* [Aim of the task]:
Copy out each line of the entries below in which the string "time" appears.

* [Records shown]:

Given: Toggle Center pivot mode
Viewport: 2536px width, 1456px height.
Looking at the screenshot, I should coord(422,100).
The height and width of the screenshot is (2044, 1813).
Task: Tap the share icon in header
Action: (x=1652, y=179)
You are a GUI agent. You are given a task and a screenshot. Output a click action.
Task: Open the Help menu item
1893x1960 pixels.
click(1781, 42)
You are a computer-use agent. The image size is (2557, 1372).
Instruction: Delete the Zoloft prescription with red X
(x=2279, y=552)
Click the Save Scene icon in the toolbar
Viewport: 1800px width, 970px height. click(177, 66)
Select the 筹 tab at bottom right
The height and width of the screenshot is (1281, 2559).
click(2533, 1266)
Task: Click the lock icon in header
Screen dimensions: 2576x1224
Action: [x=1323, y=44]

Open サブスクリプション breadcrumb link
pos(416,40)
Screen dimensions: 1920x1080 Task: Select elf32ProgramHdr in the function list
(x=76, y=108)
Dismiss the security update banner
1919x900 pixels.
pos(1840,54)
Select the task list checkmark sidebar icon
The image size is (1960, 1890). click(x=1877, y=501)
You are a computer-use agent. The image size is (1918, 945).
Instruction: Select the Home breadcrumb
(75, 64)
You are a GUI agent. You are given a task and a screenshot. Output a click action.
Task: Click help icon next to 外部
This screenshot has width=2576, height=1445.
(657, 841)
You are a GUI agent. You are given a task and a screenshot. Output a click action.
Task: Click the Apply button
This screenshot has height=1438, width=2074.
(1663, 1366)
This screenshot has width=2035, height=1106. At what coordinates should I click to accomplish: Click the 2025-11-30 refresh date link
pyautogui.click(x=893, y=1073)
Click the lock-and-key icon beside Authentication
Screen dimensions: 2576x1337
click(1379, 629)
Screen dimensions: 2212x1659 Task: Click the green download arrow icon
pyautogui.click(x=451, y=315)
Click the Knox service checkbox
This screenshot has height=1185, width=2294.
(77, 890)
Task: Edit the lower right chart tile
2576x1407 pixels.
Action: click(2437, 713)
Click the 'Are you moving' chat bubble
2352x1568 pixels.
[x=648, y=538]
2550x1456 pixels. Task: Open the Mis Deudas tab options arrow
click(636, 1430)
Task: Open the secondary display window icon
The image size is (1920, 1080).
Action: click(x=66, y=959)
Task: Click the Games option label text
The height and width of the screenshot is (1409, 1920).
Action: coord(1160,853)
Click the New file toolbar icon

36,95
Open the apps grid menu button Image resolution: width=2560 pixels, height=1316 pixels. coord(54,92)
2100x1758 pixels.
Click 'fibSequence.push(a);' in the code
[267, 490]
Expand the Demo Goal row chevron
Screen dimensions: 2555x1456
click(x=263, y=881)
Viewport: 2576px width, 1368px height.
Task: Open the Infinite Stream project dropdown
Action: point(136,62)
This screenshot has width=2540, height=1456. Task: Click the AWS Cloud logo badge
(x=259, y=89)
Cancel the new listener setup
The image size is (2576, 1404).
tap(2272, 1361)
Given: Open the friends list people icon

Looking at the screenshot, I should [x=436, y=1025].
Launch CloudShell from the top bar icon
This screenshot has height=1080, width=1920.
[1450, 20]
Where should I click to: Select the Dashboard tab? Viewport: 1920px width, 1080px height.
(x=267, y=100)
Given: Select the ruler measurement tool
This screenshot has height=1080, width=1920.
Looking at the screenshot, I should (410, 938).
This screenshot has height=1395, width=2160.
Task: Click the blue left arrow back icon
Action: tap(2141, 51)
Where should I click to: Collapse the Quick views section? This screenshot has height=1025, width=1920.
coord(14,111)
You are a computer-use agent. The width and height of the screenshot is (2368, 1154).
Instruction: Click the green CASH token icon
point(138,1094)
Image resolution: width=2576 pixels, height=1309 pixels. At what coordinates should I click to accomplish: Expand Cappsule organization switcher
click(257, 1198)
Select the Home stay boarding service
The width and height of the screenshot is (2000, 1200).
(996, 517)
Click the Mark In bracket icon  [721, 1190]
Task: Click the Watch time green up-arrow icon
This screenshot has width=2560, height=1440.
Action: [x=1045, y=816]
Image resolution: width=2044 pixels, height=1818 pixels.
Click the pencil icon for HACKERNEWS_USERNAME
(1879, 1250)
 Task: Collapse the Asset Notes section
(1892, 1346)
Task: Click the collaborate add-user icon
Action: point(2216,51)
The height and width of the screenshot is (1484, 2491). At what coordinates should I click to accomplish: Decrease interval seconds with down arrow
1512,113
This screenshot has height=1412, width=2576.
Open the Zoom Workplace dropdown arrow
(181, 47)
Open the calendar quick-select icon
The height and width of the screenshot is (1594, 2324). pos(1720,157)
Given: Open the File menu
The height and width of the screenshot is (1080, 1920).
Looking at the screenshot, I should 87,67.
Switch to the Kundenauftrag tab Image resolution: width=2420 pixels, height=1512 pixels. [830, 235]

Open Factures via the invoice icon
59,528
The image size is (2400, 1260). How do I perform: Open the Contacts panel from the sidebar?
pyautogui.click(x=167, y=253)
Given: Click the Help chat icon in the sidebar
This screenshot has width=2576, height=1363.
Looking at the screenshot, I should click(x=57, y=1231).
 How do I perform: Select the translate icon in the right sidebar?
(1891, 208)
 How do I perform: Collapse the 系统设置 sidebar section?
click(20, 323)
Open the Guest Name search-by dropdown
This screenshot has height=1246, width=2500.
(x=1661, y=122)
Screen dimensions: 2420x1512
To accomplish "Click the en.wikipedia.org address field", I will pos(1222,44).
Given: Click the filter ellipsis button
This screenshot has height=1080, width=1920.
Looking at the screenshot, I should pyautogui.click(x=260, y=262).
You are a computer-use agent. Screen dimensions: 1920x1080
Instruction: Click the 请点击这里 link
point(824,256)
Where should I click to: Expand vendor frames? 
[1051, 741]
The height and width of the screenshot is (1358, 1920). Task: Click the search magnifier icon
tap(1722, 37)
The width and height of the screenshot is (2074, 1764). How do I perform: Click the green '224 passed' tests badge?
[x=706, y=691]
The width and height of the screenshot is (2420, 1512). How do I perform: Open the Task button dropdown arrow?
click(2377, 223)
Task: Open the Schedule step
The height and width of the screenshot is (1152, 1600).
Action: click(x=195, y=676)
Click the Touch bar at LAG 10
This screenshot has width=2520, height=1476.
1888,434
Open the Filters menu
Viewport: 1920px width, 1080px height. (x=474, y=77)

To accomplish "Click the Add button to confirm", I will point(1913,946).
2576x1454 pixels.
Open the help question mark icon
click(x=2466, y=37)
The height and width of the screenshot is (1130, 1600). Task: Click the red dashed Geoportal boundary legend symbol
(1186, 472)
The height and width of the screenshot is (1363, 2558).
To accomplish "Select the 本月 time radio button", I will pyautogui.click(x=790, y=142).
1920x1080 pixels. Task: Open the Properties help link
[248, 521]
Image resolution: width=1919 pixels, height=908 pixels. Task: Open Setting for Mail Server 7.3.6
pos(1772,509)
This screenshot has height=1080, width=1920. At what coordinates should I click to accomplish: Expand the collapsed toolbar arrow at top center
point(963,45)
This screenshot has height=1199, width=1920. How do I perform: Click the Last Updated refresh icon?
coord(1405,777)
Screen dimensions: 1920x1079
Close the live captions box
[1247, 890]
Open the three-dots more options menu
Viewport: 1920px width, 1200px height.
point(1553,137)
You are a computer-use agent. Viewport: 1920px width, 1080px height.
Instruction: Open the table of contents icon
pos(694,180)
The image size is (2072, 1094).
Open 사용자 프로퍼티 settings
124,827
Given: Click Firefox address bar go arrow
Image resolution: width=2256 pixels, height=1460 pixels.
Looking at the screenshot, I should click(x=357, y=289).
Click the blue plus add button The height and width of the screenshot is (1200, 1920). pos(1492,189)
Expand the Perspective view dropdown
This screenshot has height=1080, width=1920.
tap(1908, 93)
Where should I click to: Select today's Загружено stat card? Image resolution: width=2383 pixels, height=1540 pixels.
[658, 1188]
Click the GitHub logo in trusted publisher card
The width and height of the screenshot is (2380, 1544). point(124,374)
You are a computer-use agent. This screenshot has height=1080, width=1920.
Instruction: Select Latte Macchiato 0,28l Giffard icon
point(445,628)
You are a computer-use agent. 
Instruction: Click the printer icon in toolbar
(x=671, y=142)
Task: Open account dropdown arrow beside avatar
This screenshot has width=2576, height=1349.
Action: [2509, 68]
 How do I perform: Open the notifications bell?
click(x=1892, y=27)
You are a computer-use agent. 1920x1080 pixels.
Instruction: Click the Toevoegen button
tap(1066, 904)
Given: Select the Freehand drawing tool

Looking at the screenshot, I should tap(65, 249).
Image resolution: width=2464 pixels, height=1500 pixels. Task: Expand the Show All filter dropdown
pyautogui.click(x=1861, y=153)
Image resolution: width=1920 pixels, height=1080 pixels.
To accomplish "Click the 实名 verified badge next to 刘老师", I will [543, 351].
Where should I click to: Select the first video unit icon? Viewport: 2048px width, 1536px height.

* [Solution for this exercise]:
Task: Click the Watch time green up-arrow icon
To accomplish "Select the 本月 time radio button", I will pyautogui.click(x=790, y=142).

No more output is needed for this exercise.